De Chastelain is expected to report formal findings in August to the British and Irish governments. It could be his final report to the governments, which in 1997 tasked him with overseeing the push to disarm all of Northern Ireland's rival illegal armies.
He already oversaw the total disarmament of the best-armed group, the Provisional Irish Republican Army, from 2001 to 2005 - although IRA splinter groups rooted in Northern Ireland's Catholic minority have retained their own supplies and continue to plot attacks, most recently by killing two British soldiers and a policeman in March.
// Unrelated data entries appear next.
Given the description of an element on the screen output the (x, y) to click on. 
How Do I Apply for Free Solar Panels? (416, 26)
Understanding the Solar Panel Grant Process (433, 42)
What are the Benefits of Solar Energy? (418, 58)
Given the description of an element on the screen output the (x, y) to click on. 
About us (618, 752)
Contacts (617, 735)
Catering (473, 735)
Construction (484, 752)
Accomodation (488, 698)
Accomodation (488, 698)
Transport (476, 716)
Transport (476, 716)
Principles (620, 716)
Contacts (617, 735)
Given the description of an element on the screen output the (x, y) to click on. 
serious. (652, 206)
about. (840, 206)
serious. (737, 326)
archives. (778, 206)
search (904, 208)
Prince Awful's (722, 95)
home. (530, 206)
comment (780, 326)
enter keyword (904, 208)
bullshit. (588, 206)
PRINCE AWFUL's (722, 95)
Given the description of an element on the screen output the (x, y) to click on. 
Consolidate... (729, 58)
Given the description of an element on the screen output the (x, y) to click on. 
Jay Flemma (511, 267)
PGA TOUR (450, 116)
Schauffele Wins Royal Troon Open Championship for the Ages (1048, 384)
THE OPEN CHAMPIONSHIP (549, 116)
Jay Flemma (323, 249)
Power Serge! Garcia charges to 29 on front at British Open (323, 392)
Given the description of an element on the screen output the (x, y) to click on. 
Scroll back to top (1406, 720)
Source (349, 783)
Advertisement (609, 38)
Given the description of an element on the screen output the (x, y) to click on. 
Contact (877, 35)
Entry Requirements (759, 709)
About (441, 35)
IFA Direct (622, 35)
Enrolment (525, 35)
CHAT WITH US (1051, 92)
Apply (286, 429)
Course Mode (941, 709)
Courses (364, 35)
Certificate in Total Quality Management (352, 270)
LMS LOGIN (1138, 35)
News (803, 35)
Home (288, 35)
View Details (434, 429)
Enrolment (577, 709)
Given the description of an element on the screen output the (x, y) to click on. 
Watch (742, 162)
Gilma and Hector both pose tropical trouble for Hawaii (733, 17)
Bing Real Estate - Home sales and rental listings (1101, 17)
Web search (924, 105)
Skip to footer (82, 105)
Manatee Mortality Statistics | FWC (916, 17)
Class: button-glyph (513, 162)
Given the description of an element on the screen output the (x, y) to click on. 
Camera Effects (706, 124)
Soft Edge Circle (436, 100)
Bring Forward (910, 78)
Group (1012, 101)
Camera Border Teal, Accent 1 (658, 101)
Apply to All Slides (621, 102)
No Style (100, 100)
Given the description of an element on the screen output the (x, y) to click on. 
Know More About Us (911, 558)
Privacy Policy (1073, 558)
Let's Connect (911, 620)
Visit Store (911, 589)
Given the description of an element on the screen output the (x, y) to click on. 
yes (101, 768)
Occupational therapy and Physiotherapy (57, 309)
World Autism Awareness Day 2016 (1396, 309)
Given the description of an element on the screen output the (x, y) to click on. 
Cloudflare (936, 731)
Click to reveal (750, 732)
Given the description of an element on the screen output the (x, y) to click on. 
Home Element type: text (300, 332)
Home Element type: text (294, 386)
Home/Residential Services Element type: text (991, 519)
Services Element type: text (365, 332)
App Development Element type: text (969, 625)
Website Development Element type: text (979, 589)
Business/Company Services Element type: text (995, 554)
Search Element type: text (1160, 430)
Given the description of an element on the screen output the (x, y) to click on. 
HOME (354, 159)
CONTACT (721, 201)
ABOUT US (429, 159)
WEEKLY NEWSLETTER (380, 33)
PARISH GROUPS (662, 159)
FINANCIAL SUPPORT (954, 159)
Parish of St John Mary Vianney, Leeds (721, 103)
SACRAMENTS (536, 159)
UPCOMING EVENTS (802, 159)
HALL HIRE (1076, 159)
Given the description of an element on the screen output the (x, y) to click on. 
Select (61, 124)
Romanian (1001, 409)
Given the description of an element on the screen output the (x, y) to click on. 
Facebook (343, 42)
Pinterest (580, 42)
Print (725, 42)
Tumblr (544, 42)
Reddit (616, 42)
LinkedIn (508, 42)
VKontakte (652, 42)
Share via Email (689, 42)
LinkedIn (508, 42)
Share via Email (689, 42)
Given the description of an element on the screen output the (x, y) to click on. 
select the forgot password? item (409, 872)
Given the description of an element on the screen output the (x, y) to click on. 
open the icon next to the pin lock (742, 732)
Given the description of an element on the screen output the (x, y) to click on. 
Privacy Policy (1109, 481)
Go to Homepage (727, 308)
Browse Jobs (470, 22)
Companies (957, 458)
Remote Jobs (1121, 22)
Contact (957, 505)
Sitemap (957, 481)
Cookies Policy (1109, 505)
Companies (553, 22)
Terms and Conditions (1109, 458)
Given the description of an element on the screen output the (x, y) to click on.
The Canadian also confirmed that he and his deputies on June 16 witnessed a partial act of disarmament by Northern Ireland's other major Protestant paramilitary group, the Ulster Defense Association. He described that weapons handover as "a significant move."
Together the UDA and UVF have killed nearly 1,000 people, mostly Catholic civilians, since the late 1960s. Both groups have largely observed their 1994 cease-fire, but until recent years insisted they would not disarm, citing the continuing attacks of IRA dissidents.
Analysts agree that both groups are finally moving on disarmament now because of a British government threat to shut down de Chastelain's commission, which offers outlawed groups the opportunity to dispose of illegal weaponry without fear of facing arrest and imprisonment.
In a statement issued Sunday, U.S. Secretary of State Hillary Clinton welcomed the UDA-UVF disarmament moves as the latest evidence of "remarkable progress that has taken place in Northern Ireland."
She said First Minister Peter Robinson, the Protestant who leads Northern Ireland's 2-year-old government coalition with Catholics, and other Protestant politicians "should be commended for their efforts in convincing these groups to take this courageous step."